* Work to complete *
Extract every line of the material below and reproduce each one verbatim, in order and without omissions.

* Provided records *
+--

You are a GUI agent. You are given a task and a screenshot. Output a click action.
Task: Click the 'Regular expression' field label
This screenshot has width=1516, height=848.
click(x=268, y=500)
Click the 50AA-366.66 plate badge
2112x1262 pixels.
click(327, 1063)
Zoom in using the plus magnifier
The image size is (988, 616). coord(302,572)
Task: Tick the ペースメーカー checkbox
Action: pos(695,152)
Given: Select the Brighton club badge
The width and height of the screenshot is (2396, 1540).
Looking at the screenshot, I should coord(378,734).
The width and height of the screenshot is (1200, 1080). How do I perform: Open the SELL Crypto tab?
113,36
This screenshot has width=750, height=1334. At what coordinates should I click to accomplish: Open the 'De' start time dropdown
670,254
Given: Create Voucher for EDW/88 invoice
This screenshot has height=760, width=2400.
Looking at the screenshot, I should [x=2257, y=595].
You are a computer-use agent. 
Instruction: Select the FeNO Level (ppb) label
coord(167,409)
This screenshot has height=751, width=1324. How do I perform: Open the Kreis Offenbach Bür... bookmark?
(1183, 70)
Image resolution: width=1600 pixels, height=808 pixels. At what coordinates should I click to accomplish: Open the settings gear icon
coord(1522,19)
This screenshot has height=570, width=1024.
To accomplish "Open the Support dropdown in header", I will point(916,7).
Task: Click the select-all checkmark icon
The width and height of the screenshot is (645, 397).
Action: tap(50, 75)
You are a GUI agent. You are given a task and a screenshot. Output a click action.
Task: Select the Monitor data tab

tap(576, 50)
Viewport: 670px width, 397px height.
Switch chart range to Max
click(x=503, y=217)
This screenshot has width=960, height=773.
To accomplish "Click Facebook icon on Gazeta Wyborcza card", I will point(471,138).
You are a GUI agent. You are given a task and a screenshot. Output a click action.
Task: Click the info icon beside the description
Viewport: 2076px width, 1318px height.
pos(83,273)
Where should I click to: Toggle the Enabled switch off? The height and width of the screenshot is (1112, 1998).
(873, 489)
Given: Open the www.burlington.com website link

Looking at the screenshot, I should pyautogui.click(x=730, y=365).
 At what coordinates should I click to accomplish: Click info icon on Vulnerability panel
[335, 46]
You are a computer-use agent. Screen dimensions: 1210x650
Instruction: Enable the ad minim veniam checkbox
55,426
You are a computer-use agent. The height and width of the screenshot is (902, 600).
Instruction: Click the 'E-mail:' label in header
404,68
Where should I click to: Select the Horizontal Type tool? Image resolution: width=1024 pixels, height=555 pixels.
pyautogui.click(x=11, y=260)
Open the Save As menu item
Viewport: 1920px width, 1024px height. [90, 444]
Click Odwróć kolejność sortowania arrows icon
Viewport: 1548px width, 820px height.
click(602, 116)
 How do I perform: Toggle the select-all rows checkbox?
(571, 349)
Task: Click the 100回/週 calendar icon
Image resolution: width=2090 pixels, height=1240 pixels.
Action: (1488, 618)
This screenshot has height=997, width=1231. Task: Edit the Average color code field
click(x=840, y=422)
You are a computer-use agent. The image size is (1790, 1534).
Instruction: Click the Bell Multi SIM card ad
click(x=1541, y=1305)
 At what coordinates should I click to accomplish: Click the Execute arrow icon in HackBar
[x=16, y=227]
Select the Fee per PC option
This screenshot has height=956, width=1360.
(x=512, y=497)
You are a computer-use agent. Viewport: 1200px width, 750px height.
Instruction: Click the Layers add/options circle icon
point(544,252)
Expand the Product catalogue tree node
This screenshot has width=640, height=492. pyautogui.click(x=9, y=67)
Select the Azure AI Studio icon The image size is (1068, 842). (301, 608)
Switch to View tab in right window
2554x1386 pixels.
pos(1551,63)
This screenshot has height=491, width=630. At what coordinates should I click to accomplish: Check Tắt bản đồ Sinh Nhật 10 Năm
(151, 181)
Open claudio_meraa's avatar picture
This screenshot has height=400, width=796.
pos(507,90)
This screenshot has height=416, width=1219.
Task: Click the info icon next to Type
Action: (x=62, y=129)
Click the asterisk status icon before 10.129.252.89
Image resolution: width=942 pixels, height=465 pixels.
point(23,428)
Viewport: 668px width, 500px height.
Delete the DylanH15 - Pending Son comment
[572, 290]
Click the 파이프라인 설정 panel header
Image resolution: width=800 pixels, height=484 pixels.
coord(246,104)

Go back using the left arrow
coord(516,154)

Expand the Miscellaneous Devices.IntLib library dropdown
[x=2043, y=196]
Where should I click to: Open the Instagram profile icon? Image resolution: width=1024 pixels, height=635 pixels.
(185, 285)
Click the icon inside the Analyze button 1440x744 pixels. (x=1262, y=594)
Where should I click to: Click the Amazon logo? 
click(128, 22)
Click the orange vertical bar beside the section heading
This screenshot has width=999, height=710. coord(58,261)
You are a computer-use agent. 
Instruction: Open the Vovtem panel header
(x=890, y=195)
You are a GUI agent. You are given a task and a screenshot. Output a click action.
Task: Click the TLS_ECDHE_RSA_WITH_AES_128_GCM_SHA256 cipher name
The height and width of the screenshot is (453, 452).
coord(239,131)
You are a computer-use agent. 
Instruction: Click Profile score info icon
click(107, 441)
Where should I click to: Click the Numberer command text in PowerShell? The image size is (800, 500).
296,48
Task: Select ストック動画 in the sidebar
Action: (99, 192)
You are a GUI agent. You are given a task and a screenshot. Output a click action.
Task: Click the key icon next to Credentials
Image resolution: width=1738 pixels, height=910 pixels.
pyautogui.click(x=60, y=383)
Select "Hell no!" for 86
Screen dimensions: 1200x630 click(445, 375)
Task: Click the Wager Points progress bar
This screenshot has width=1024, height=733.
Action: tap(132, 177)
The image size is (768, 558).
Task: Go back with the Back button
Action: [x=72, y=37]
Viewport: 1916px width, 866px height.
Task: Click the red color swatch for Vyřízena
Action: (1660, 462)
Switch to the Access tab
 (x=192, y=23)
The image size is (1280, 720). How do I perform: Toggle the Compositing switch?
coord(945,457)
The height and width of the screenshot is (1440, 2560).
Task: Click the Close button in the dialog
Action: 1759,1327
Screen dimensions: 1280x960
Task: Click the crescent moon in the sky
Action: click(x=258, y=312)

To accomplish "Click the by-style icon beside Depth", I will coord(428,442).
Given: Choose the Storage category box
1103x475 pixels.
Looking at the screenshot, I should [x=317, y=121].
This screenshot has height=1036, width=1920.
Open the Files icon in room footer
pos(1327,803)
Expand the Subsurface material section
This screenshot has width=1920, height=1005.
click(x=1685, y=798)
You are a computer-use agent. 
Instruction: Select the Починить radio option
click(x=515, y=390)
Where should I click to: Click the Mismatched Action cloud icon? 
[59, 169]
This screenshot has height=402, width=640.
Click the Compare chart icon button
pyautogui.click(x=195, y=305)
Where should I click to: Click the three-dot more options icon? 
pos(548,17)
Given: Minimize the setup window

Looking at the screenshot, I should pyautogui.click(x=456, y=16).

+--

* Expected output *
You are a GUI agent. You are given a task and a screenshot. Output a click action.
Task: Click the 'Regular expression' field label
This screenshot has width=1516, height=848.
click(x=268, y=500)
Click the 50AA-366.66 plate badge
2112x1262 pixels.
click(327, 1063)
Zoom in using the plus magnifier
The image size is (988, 616). coord(302,572)
Task: Tick the ペースメーカー checkbox
Action: pos(695,152)
Given: Select the Brighton club badge
The width and height of the screenshot is (2396, 1540).
Looking at the screenshot, I should coord(378,734).
The width and height of the screenshot is (1200, 1080). How do I perform: Open the SELL Crypto tab?
113,36
This screenshot has width=750, height=1334. At what coordinates should I click to accomplish: Open the 'De' start time dropdown
670,254
Given: Create Voucher for EDW/88 invoice
This screenshot has height=760, width=2400.
Looking at the screenshot, I should [x=2257, y=595].
You are a computer-use agent. 
Instruction: Select the FeNO Level (ppb) label
coord(167,409)
This screenshot has height=751, width=1324. How do I perform: Open the Kreis Offenbach Bür... bookmark?
(1183, 70)
Image resolution: width=1600 pixels, height=808 pixels. At what coordinates should I click to accomplish: Open the settings gear icon
coord(1522,19)
This screenshot has height=570, width=1024.
To accomplish "Open the Support dropdown in header", I will point(916,7).
Task: Click the select-all checkmark icon
The width and height of the screenshot is (645, 397).
Action: tap(50, 75)
You are a GUI agent. You are given a task and a screenshot. Output a click action.
Task: Select the Monitor data tab

tap(576, 50)
Viewport: 670px width, 397px height.
Switch chart range to Max
click(x=503, y=217)
This screenshot has width=960, height=773.
To accomplish "Click Facebook icon on Gazeta Wyborcza card", I will point(471,138).
You are a GUI agent. You are given a task and a screenshot. Output a click action.
Task: Click the info icon beside the description
Viewport: 2076px width, 1318px height.
pos(83,273)
Where should I click to: Toggle the Enabled switch off? The height and width of the screenshot is (1112, 1998).
(873, 489)
Given: Open the www.burlington.com website link

Looking at the screenshot, I should pyautogui.click(x=730, y=365).
 At what coordinates should I click to accomplish: Click info icon on Vulnerability panel
[335, 46]
You are a computer-use agent. Screen dimensions: 1210x650
Instruction: Enable the ad minim veniam checkbox
55,426
You are a computer-use agent. The height and width of the screenshot is (902, 600).
Instruction: Click the 'E-mail:' label in header
404,68
Where should I click to: Select the Horizontal Type tool? Image resolution: width=1024 pixels, height=555 pixels.
pyautogui.click(x=11, y=260)
Open the Save As menu item
Viewport: 1920px width, 1024px height. [90, 444]
Click Odwróć kolejność sortowania arrows icon
Viewport: 1548px width, 820px height.
click(602, 116)
 How do I perform: Toggle the select-all rows checkbox?
(571, 349)
Task: Click the 100回/週 calendar icon
Image resolution: width=2090 pixels, height=1240 pixels.
Action: (1488, 618)
This screenshot has height=997, width=1231. Task: Edit the Average color code field
click(x=840, y=422)
You are a computer-use agent. The image size is (1790, 1534).
Instruction: Click the Bell Multi SIM card ad
click(x=1541, y=1305)
 At what coordinates should I click to accomplish: Click the Execute arrow icon in HackBar
[x=16, y=227]
Select the Fee per PC option
This screenshot has height=956, width=1360.
(x=512, y=497)
You are a computer-use agent. Viewport: 1200px width, 750px height.
Instruction: Click the Layers add/options circle icon
point(544,252)
Expand the Product catalogue tree node
This screenshot has width=640, height=492. pyautogui.click(x=9, y=67)
Select the Azure AI Studio icon The image size is (1068, 842). (301, 608)
Switch to View tab in right window
2554x1386 pixels.
pos(1551,63)
This screenshot has height=491, width=630. At what coordinates should I click to accomplish: Check Tắt bản đồ Sinh Nhật 10 Năm
(151, 181)
Open claudio_meraa's avatar picture
This screenshot has height=400, width=796.
pos(507,90)
This screenshot has height=416, width=1219.
Task: Click the info icon next to Type
Action: (x=62, y=129)
Click the asterisk status icon before 10.129.252.89
Image resolution: width=942 pixels, height=465 pixels.
point(23,428)
Viewport: 668px width, 500px height.
Delete the DylanH15 - Pending Son comment
[572, 290]
Click the 파이프라인 설정 panel header
Image resolution: width=800 pixels, height=484 pixels.
coord(246,104)

Go back using the left arrow
coord(516,154)

Expand the Miscellaneous Devices.IntLib library dropdown
[x=2043, y=196]
Where should I click to: Open the Instagram profile icon? Image resolution: width=1024 pixels, height=635 pixels.
(185, 285)
Click the icon inside the Analyze button 1440x744 pixels. (x=1262, y=594)
Where should I click to: Click the Amazon logo? 
click(128, 22)
Click the orange vertical bar beside the section heading
This screenshot has width=999, height=710. coord(58,261)
You are a computer-use agent. 
Instruction: Open the Vovtem panel header
(x=890, y=195)
You are a GUI agent. You are given a task and a screenshot. Output a click action.
Task: Click the TLS_ECDHE_RSA_WITH_AES_128_GCM_SHA256 cipher name
The height and width of the screenshot is (453, 452).
coord(239,131)
You are a computer-use agent. 
Instruction: Click Profile score info icon
click(107, 441)
Where should I click to: Click the Numberer command text in PowerShell? The image size is (800, 500).
296,48
Task: Select ストック動画 in the sidebar
Action: (99, 192)
You are a GUI agent. You are given a task and a screenshot. Output a click action.
Task: Click the key icon next to Credentials
Image resolution: width=1738 pixels, height=910 pixels.
pyautogui.click(x=60, y=383)
Select "Hell no!" for 86
Screen dimensions: 1200x630 click(445, 375)
Task: Click the Wager Points progress bar
This screenshot has width=1024, height=733.
Action: tap(132, 177)
The image size is (768, 558).
Task: Go back with the Back button
Action: [x=72, y=37]
Viewport: 1916px width, 866px height.
Task: Click the red color swatch for Vyřízena
Action: (1660, 462)
Switch to the Access tab
 (x=192, y=23)
The image size is (1280, 720). How do I perform: Toggle the Compositing switch?
coord(945,457)
The height and width of the screenshot is (1440, 2560).
Task: Click the Close button in the dialog
Action: 1759,1327
Screen dimensions: 1280x960
Task: Click the crescent moon in the sky
Action: click(x=258, y=312)

To accomplish "Click the by-style icon beside Depth", I will coord(428,442).
Given: Choose the Storage category box
1103x475 pixels.
Looking at the screenshot, I should [x=317, y=121].
This screenshot has height=1036, width=1920.
Open the Files icon in room footer
pos(1327,803)
Expand the Subsurface material section
This screenshot has width=1920, height=1005.
click(x=1685, y=798)
You are a computer-use agent. 
Instruction: Select the Починить radio option
click(x=515, y=390)
Where should I click to: Click the Mismatched Action cloud icon? 
[59, 169]
This screenshot has height=402, width=640.
Click the Compare chart icon button
pyautogui.click(x=195, y=305)
Where should I click to: Click the three-dot more options icon? 
pos(548,17)
Given: Minimize the setup window

Looking at the screenshot, I should pyautogui.click(x=456, y=16).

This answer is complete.